Since laying flocks turn over every two to three years, total output can drop much faster than for dairy or beef cattle or hogs. Yet since a young hen can hit her peak egg production at seven months of age, output can also rebound quickly. So production dropped with 2022’s HPAI outbreak and with high feed prices, but then surged back again in 2023.

So if news of bird flu burgeons, expect egg prices to rise. Corn and soy prices are less than half the historic levels hit in 2022, even though the war continues. Crop farmers are crying in their beer and having earnest discussions with lenders. But livestock producers, including all poultry, have cheap feed. So we should not have a repeat of 2022.

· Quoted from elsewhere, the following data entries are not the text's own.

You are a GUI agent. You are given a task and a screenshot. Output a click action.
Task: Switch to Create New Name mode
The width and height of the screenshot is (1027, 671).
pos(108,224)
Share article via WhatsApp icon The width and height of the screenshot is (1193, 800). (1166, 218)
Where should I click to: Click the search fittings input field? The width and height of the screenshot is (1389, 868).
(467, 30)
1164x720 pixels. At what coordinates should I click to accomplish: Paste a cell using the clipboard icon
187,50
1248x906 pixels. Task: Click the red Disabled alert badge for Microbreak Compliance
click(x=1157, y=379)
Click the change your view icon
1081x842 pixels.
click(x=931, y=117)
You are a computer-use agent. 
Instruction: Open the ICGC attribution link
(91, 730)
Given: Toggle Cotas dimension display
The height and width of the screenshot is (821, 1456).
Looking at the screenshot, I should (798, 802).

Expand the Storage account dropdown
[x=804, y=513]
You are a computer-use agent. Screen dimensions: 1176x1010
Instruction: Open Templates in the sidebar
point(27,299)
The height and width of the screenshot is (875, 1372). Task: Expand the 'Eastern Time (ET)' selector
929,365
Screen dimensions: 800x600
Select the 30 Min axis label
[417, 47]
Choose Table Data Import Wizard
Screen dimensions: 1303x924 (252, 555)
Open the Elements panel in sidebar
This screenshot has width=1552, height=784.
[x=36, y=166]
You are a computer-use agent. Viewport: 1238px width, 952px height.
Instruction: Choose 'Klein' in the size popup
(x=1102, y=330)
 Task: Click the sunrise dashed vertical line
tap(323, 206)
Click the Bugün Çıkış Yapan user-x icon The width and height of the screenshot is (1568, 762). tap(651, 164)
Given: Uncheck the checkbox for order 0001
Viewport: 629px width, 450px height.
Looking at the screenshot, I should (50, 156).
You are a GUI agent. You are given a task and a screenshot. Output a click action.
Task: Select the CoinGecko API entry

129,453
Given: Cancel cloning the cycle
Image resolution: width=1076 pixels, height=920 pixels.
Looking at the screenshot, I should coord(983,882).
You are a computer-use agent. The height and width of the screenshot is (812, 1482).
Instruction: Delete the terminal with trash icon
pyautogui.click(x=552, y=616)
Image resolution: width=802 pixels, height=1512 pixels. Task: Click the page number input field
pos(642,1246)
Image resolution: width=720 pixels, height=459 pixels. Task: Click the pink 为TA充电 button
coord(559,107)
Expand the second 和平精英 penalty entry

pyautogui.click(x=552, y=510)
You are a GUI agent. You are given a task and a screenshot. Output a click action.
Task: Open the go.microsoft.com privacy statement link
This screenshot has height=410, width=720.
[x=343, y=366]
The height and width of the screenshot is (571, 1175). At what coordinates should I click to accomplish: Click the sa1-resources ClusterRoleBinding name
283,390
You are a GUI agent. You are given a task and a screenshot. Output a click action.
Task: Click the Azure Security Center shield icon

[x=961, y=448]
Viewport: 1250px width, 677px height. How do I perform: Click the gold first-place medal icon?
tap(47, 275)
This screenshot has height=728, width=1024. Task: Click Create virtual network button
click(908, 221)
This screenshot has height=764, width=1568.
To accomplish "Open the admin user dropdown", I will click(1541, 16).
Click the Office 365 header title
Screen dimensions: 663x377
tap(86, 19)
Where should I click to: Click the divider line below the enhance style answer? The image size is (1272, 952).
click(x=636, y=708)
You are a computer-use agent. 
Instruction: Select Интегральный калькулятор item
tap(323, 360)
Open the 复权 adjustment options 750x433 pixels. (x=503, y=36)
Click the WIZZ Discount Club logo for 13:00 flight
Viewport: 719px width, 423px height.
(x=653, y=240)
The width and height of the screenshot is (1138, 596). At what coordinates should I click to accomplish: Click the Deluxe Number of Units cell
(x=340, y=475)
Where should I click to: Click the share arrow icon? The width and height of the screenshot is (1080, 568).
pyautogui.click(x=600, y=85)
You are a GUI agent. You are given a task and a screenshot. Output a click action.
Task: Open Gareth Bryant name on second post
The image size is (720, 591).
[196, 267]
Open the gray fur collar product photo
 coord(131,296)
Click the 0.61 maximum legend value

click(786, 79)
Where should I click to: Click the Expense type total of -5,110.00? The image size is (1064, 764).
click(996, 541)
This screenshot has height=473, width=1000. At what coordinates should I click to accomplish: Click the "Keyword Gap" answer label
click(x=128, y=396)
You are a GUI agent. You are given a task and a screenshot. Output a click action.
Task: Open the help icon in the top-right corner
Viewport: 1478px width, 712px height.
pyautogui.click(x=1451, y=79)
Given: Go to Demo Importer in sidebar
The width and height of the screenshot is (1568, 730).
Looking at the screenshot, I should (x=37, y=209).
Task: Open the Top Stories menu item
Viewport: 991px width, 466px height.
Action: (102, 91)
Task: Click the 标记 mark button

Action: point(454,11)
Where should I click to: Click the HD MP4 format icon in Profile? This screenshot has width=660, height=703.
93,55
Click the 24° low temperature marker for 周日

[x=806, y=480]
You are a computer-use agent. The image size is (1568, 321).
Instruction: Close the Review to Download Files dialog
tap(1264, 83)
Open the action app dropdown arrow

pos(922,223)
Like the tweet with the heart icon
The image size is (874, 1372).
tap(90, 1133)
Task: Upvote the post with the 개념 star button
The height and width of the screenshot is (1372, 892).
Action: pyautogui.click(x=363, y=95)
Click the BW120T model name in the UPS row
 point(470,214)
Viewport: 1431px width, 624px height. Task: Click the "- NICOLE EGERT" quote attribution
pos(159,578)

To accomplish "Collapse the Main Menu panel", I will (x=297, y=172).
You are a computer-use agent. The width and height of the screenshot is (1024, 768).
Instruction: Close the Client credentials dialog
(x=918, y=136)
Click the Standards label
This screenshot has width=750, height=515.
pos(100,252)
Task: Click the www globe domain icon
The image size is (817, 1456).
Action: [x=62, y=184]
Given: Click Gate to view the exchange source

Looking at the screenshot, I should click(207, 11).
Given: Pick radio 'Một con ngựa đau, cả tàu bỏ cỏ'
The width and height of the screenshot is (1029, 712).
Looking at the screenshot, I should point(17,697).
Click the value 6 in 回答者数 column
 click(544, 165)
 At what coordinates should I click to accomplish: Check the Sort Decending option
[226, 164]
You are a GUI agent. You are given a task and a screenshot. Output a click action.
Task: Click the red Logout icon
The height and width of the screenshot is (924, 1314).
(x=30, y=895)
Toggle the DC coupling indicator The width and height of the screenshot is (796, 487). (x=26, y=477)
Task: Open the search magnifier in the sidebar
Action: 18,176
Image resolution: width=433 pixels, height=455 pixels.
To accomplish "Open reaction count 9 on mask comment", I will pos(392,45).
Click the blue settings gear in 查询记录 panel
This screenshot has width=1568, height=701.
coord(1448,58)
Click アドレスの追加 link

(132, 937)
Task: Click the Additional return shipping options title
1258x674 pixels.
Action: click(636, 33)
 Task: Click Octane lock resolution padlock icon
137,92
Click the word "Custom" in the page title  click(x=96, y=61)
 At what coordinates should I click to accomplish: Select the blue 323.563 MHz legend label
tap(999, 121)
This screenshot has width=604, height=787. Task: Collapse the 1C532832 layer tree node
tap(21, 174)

What about national inflation? Eggs are an interesting product in that while they are a small fraction of total household expenditures, one-eighth of 1%, they are a very visible and easily-remembered price marker. Nearly every household buys them, and often on a weekly basis. Few people can tell you what the prices of radishes or Braunschweiger or potatoes are relative to six months or two years ago, but myriad can tell you about egg, milk and ground beef prices

So an epidemic-driven egg price spike is not a problem for economists at the Federal Reserve or anywhere else, but it is a political one for Powell. When it comes to inflation, the Fed is everyone’s punching bag. Rising egg prices will invite volleys of verbal rotten tomatoes.

For Biden, the news is more serious. Powell’s job appears safe. Regardless of what economists see as causing inflation in his term or the importance of that relative to other indicators of output, employment and incomes, the general public blames Biden for inflation and outcrying will rise with the price of a dozen eggs, whether regular or jumbo.